Will Film Festivals Happen This Fall? That’s Now a Culture-War Question (Column)
By Owen Gleiberman
LOS ANGELES (Variety.com) – When the organizers of the Venice Film Festival announced on Monday that, yes, the festival would take place in September , you could read their assertion as a statement of hope, obstinacy, or sheer denial. Or maybe all of the above. At this moment, the world of film festivals may seem less important than many other things in the world, yet festivals matter — as cultural events, as capitalistic movie-industry hives, and (right now) as bellwethers of our ability to gather in one place.
Back on March 6, the sudden announcement that SXSW would be canceled had the effect of an ominous reality check; it was an early sign that coronavirus was about to smash down on life as we know it like a giant anvil. At that point, the collective mind of the movie industry moved on to whether the Cannes Film Festival would happen — and if so, when. On March 19, when the Cannes organizers issued their first major statement , asserting that the festival would not be canceled but merely postponed, and floating the possibility that the event might run from late June to early July, it felt like a quintessential liberté, égalité, fraternité declaration of French resolve — an attempt, in its way, to preserve Cannes as a beacon of hope. It had the effect of saying: As long as that June/July possibility exists, then we can all still see the light at the end of the tunnel. And maybe that light will arrive sooner than expected.
You might say that the Venice representatives have now tried to do the same thing. Their statement, coming one month after the initial Cannes statement, was even more unequivocal; it declared that Venice would happen. Just saying so doesn’t make it a reality, of course, but the effect was: The show will go on, because the show must go on. That’s a scenario that dovetails with recent speculation about how the Telluride Film Festival , in September, is also clinging to the possibility of going on as planned. And then, of course, there’s Toronto, the largest of the fall festivals, which has said that it’s going forward but has yet to issue a definitive statement of intent.
Yet even as Toronto weighs its options, the issue of whether any of the fall festivals can, and will, take place as planned now looms as a larger symbolic question. What’s really at stake is: Four short months from now, can life as we know it begin, in some small way, to creep back?

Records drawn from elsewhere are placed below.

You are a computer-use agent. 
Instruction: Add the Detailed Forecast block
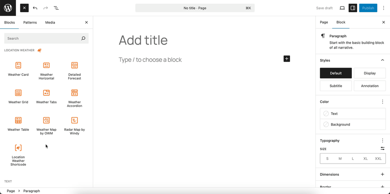coord(74,71)
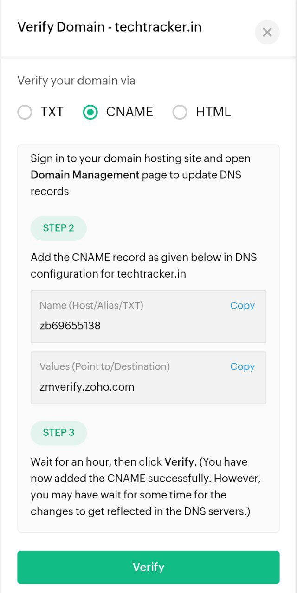
Task: Click the bold Domain Management text
Action: click(85, 175)
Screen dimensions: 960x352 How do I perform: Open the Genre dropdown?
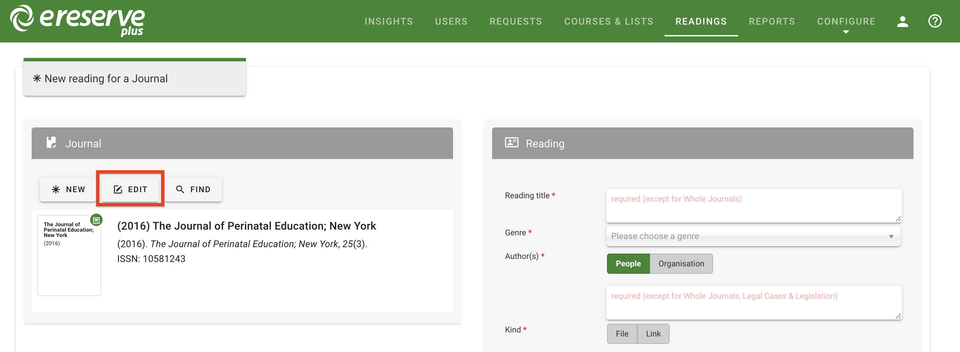click(753, 236)
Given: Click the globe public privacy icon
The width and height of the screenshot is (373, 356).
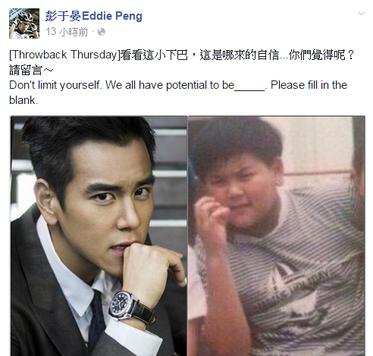Looking at the screenshot, I should tap(102, 32).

That, of course, is not just a health question but a political question, one that in the United States is rapidly igniting into a culture war. The protesters in places like Michigan and Arizona, who have turned their own denial into a destructive alternate reality (one that mirrors the daily brew of misinformation and egomaniacal spin that the president treats as a press conference), are easy targets of mockery and ire. Yet what can’t be denied is that they’re sketching in one half of the war, the one that asserts, explicitly, that saving the economy is more important than protecting every last citizen from Covid-19. Many of us believe that those two goals are not, in fact, in opposition — that if society opens up too soon, not only will the virus spread (in some places, all over again) but the economy will be shut down to even more drastic effect. So it shouldn’t be one vs. the other.
Nevertheless, the way things now work in America, where President Trump is staking out a position that aligns with right-wing tinfoil-hat conspiracy fantasy, the culture war has become embedded in the media narrative. And since that narrative is out there, the existential question confronting the fall film festivals can, and inevitably will, be seen through the lens of it.
To be or not to be. That’s the question the fall film festivals face. As it turns out, there is now a liberal answer to that question and a conservative answer, and the two are at radical odds. The liberal answer states that unnecessary risk, at a time like this, is unforgivable, and that as a society we should err on the side of collective caution. The conservative answer is that the economy needs jump-starting, as soon as possible, and that too much caution is for snowflakes.
But that creates a problem for festivals, because they are among the most liberal environments on the planet. I mean, pretend that it’s two years from now, and that the very issue we’re talking about is the subject of a documentary that’s playing at the 2022 Toronto Film Festival. Which side of the issue do you think that documentary, or the audiences watching it, is going to come down on? They’re likely to come down on the same side of the issue that I do — believing that six months into the eruption of this pandemic, the risk of spreading the virus makes the international gathering of people at a film festival an untenable, and unlikely, proposition.
In a situation that shifts every day, and that now seems about as secure as quicksand, too many variables are unpredictable; making a definitive pronouncement on any of this is pure folly. The answers to how our society can begin to start back up aren’t etched in stone, and they aren’t black-and-white. Decisions will have to be made about how gradually we can re-open the economy — linked to issues like when, and how widely, antibody testing becomes available. That’s the reason fall festivals can still be flirting with taking place: to keep hope alive, and to float the logistics of what a re-awakened culture might look like. I think that’s a healthy hope to have, and a healthy thing to do. It’s not for me to say if September will prove to be too soon, or maybe just soon enough. What I can say is that one of the reasons that film festivals matter in the first place is that they stand for something: a belief in art that is also a belief in life. In this case, it’s the very values they stand for that may stand in the way of their taking place as planned.